When you don’t answer her texts, it shows her where your priorities lie. It tells her that you don’t care about her. You have better things to do, better people to talk to.
If you’re busy with work or are out drinking with your friends or are having dinner with your parents, that’s one thing. She doesn’t mind if you ignore your phone when you have plans. She understands that you have other things to do, that your life doesn’t revolve around her.
But if you’ve been uploading pictures to Instagram and making posts on Facebook and watching her snap stories — but still won’t find the time to answer her texts — she’s going to be pissed.
Because that proves you have no interest in talking to her. That you’ve seen her message, that you’ve actually read the words she typed out to you, and then decided that you would rather ignore it than answer it.
When you don’t answer her texts, it makes her wonder whether you care about her at all.
Maybe you only text her when you’re bored, when you’re lonely, when some other girl ditches you and you want to feel better about yourself. Maybe you wouldn’t even notice if she dropped out of your life, if she stopped sending the first text, if she stopped answering your texts.
Maybe she should stop waiting for your reply and accept that it’s never going to come.
Every time you ignore one of her texts, she slowly pulls away from you. Because she isn’t going to send triple texts. She isn’t going to leave ten voice messages. She isn’t going to force you to pay attention to her.
If you don’t want her, you don’t want her. She can accept that. She can live with that.
Besides, if you can’t do something as small as answer her text, then how can she depend on you to show up on time for dates — or to show up at all? How can she count on you to be there when it matters?
She wants someone she can trust.
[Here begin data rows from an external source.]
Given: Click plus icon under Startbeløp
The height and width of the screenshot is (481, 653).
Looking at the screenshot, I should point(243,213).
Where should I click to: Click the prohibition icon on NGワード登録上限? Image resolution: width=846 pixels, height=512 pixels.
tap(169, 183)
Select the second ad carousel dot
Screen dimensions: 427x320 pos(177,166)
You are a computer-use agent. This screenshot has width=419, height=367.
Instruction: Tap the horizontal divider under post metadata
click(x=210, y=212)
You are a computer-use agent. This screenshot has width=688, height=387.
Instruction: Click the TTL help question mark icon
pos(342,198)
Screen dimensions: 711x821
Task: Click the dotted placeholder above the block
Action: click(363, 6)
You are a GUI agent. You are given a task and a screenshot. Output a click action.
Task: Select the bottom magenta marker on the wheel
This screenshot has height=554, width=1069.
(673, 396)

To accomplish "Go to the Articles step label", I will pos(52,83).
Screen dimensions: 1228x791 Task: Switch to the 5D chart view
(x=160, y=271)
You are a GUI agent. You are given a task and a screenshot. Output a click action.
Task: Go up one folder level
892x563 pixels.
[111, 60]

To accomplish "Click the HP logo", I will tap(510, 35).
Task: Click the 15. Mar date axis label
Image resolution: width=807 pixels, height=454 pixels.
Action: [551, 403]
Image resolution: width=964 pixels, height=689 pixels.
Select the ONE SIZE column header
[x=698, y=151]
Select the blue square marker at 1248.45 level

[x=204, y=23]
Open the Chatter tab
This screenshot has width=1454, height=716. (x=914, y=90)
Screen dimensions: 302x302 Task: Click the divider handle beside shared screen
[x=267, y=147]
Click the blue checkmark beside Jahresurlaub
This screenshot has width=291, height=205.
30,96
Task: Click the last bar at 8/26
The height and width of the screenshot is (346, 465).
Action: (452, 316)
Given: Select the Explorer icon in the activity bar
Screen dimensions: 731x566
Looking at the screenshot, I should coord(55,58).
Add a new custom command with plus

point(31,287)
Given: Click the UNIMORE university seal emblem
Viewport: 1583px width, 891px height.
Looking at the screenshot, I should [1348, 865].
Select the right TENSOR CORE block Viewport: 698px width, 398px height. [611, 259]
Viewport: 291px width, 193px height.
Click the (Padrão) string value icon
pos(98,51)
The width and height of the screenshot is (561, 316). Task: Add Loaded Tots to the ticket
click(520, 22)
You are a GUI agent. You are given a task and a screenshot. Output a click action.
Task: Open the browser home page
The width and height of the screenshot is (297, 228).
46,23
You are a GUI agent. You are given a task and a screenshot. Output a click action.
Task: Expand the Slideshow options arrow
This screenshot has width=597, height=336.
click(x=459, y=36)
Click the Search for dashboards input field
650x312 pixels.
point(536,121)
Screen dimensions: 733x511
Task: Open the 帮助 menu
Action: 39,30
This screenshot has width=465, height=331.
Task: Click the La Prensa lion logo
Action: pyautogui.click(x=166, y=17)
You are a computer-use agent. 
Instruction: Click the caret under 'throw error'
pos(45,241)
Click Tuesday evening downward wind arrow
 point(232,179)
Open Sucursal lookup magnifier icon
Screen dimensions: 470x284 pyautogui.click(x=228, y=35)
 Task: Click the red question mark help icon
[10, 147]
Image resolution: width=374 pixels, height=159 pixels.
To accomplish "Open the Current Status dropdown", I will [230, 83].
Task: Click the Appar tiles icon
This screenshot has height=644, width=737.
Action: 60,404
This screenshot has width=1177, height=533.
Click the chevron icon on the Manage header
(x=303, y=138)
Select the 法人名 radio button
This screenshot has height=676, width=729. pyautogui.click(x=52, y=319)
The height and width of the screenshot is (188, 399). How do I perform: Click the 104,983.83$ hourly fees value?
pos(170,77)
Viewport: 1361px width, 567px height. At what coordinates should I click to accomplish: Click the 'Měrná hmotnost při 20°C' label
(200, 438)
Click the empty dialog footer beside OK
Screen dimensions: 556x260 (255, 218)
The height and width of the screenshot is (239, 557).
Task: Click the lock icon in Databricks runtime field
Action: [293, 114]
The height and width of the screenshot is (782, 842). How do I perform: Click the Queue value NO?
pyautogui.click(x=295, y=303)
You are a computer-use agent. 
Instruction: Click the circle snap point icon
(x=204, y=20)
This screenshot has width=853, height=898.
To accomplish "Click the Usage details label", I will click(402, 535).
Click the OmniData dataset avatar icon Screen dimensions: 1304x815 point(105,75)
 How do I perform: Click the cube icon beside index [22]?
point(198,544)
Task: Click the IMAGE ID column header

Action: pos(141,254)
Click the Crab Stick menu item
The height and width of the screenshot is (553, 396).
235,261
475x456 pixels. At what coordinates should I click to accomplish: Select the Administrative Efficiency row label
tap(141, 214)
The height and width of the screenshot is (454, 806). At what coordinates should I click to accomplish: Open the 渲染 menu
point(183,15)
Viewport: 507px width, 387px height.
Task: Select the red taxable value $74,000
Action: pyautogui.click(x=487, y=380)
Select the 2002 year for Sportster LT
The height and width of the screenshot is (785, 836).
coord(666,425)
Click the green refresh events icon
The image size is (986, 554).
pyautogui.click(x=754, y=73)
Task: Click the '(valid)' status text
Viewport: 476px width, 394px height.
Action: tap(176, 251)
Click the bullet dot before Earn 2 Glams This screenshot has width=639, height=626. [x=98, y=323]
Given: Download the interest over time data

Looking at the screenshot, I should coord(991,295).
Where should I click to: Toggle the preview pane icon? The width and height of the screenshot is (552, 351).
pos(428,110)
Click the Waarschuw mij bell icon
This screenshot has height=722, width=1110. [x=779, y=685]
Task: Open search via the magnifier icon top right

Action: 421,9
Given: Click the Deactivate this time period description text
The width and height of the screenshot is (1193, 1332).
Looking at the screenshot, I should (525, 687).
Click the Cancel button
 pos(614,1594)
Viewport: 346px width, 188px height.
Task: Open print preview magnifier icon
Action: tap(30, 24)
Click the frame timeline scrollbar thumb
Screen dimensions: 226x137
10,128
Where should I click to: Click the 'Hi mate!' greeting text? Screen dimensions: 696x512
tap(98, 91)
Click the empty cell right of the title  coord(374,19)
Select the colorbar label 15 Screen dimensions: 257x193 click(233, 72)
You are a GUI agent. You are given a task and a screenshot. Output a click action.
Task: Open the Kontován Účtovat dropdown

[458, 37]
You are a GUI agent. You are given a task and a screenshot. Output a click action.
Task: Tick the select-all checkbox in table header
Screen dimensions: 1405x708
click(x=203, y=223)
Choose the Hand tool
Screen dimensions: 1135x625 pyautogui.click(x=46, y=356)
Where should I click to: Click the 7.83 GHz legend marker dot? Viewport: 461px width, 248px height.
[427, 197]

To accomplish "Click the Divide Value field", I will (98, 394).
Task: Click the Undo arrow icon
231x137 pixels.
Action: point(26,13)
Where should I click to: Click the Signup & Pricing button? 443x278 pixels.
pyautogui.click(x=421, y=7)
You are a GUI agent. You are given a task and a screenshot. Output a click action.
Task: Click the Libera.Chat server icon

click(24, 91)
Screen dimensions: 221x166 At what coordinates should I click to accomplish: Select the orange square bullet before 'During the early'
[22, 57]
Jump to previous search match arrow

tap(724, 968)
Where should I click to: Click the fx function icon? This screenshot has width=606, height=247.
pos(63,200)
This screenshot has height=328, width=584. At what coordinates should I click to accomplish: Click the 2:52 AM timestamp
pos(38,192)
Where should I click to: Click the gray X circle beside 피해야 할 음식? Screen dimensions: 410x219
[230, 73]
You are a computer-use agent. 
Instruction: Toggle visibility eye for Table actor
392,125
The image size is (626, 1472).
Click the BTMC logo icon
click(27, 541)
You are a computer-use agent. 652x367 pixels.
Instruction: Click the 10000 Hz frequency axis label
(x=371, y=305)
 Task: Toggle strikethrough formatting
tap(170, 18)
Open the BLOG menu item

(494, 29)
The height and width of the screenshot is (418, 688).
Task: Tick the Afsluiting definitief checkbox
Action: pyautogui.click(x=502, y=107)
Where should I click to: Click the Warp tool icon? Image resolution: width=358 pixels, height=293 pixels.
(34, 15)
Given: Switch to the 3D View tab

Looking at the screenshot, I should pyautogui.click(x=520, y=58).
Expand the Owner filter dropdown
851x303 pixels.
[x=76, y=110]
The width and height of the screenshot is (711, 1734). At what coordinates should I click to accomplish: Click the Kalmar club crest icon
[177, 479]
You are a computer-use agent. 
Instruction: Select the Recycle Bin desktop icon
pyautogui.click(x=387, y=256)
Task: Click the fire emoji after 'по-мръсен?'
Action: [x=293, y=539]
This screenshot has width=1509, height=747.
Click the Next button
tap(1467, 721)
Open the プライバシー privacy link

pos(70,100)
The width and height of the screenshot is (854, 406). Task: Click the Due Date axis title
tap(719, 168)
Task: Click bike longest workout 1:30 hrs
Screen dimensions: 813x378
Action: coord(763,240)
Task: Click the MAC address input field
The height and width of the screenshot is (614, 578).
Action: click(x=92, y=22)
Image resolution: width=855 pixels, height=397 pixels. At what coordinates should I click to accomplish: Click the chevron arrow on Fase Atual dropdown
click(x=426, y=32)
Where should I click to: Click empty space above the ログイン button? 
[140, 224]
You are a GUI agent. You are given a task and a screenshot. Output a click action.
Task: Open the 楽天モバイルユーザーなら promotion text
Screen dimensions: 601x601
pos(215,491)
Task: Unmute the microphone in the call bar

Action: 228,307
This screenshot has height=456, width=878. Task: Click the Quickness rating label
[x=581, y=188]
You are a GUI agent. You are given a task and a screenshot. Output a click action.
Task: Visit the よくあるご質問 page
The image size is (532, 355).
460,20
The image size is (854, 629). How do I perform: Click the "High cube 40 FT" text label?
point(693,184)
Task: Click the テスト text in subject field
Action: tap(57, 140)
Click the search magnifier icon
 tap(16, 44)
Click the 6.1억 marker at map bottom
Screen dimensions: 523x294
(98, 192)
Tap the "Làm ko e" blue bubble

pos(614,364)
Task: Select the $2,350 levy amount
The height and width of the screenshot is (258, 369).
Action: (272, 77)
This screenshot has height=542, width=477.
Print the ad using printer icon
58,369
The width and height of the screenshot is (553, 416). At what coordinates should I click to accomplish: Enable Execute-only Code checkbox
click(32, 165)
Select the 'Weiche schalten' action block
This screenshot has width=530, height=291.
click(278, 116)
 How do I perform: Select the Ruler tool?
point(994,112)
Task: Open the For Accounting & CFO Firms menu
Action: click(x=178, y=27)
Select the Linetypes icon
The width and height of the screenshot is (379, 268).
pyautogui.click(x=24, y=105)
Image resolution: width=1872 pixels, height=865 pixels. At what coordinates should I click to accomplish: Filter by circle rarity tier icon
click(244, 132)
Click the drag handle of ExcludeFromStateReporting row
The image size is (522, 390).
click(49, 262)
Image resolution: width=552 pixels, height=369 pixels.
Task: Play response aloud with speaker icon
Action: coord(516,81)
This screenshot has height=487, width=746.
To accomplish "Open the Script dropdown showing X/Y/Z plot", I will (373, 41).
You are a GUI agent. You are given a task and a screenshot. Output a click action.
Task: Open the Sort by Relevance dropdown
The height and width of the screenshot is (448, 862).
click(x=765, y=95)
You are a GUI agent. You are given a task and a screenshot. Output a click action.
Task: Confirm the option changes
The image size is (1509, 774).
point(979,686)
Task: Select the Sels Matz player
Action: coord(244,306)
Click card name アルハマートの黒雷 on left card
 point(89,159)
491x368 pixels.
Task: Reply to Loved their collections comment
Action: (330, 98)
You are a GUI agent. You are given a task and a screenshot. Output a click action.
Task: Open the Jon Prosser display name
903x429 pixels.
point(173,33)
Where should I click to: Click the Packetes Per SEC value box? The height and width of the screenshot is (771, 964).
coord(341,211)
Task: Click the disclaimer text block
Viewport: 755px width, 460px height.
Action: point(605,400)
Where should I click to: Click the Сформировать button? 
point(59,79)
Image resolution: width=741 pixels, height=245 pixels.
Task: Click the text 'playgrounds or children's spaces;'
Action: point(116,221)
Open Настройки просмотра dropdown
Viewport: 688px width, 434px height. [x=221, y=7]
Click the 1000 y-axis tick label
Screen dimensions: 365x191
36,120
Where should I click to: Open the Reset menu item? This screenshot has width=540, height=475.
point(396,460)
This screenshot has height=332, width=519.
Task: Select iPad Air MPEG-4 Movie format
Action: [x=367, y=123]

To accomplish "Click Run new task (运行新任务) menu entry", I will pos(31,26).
Someone who makes an effort to talk to her, to make time for her.
So if you don’t text her back, or if you take three days to answer every message she sends you, then eventually she’s not going to text you at all.
She’s going to stop putting time and effort into your relationship — even the minuscule amount of time it would take her to send that text.
Because if you don’t care about her, why should she care about you?